The 1984 version lost to Patrick Ewing’s Georgetown Hoyas in the final game. But the nadir of Phi Slamma Jamma has to be the 1983 tournament bust. Houston entered the dance as the number one ranked team in the nation and the overall number one seed with a 25-2 regular season mark, undefeated in conference play, including the Southwest Conference tournament.
They cruised to the Final Four and beat Louisville to reach the final game against NC State. The sixth-seeded Wolfpack won victory on a last second dunk to keep the Cougars zero-for-championships.
2011 Upset Central
The 2011 March Madness tournament was one of the most upsetting in hoops history. Eleven-seed Marquette downed three-seed Syracuse to make it to the Sweet Sixteen. Eleven-seed Virginia Commonwealth also tossed a three-seed in Purdue. None of the four regional number-one seeds made it to the Final Four. AP number one Ohio State lost to four-seed Kentucky, Kyrie Irving’s Duke to five-seed Arizona, 28-win Pittsburgh to eight-seed Butler.
But the biggest bust belongs to Big 12 champion Kansas, featuring Marcus and Markieff Morris among half a dozen players selected in the NBA draft. Kansas was only one-seed to make it to the regional finals, where they lost to upstart number eleven seed Virginia Commonwealth by ten points.
Failure to Repeat
Patrick Ewing, one of the legendary big men who dominated college basketball, led his Georgetown Hoyas to the 1984 National Championship, and expected to repeat in the 1985 tournament. John Thompson coached the team, which also featured David Wingate and Reggie Williams. The Hoyas were the preseason top-ranked team and entered the tourney top-ranked at 30-2 and Big East champions.

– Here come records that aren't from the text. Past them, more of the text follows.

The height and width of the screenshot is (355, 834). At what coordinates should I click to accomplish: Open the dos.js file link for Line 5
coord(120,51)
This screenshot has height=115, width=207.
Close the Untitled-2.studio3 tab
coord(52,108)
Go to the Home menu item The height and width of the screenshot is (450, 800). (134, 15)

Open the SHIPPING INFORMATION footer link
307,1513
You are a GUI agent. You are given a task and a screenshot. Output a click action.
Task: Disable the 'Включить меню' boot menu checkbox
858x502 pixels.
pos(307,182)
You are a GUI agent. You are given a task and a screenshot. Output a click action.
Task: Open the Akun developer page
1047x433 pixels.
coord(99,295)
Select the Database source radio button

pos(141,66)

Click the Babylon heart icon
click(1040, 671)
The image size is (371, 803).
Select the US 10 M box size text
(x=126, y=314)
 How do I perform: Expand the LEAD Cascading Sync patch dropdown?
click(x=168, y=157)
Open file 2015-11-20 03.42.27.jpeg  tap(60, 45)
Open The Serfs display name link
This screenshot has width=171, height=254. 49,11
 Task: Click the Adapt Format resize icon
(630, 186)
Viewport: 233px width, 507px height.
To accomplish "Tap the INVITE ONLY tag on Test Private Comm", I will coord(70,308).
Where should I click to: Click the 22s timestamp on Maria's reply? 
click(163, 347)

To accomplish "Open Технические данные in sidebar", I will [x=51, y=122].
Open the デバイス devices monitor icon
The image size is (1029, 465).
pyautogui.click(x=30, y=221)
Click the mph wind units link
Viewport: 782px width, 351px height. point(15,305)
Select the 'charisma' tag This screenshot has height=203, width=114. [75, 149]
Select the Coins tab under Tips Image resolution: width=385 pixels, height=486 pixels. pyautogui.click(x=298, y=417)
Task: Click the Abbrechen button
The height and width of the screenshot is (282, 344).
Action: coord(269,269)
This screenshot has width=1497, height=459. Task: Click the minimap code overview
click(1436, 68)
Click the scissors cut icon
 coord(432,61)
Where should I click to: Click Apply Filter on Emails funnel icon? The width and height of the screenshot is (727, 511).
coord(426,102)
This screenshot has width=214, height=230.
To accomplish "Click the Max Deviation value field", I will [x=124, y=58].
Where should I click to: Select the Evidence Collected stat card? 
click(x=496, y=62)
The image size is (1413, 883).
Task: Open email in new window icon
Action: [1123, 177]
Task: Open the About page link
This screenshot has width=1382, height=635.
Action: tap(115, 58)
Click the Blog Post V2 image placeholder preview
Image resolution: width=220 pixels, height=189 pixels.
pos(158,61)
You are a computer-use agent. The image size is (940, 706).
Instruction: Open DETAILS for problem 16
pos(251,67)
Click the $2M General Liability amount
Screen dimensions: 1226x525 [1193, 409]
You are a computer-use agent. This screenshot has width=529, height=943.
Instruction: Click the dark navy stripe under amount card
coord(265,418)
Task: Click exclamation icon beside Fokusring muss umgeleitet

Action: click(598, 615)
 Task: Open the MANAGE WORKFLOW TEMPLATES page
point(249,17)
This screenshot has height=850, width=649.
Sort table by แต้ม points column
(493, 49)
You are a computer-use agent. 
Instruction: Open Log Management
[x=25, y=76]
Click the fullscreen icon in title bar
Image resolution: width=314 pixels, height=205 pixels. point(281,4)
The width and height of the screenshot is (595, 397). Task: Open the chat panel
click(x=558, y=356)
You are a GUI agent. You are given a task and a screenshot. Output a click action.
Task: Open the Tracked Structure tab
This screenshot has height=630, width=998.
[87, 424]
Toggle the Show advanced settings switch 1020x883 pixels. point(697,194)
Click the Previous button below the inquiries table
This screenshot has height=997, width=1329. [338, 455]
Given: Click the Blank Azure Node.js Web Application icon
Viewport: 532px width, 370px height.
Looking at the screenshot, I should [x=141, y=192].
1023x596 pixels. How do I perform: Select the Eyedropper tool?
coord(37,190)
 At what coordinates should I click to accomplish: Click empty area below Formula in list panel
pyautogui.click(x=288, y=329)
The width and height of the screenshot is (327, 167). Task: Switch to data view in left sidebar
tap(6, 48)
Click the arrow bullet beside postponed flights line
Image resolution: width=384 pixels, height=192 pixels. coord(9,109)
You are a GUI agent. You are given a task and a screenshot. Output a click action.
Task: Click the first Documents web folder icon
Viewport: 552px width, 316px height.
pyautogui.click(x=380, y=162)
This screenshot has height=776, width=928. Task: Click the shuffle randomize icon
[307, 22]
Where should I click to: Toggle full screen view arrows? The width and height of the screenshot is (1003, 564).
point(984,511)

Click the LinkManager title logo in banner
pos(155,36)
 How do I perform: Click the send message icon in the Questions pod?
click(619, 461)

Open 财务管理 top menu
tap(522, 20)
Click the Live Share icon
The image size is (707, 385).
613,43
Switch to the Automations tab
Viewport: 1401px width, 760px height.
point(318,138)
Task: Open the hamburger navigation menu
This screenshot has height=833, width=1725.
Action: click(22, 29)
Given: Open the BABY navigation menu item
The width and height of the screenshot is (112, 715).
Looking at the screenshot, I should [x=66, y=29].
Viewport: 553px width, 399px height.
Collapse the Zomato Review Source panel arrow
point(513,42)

Georgetown ran the table in the East Region and winning its games against the sixteen, eight, four, and two seeds in the only time in NCAA tournament history in which an entire region went chalk. Rollie Massimino’s eighth-seeded Villanova Wildcats, led by Ed Pinckney, brought the eraser to the final game with their Big East rivals, coming away with a two-point upset victory.
Tarheels Stuck in the Mud
Hall of Fame coach Dean Smith had led North Carolina to an incredible 13 consecutive Sweet Sixteen appearances, including four Final Fours and titles in both 1982 and 1993. Rasheed Wallace, Jerry Stackhouse, and Eric Montross led the defending champions as the preseason number one and then top seed entering the tournament. The Tar Heels easily defeated number sixteen Liberty in the opening round, but inexplicably went bust against ninth-seed Boston College, 75-72.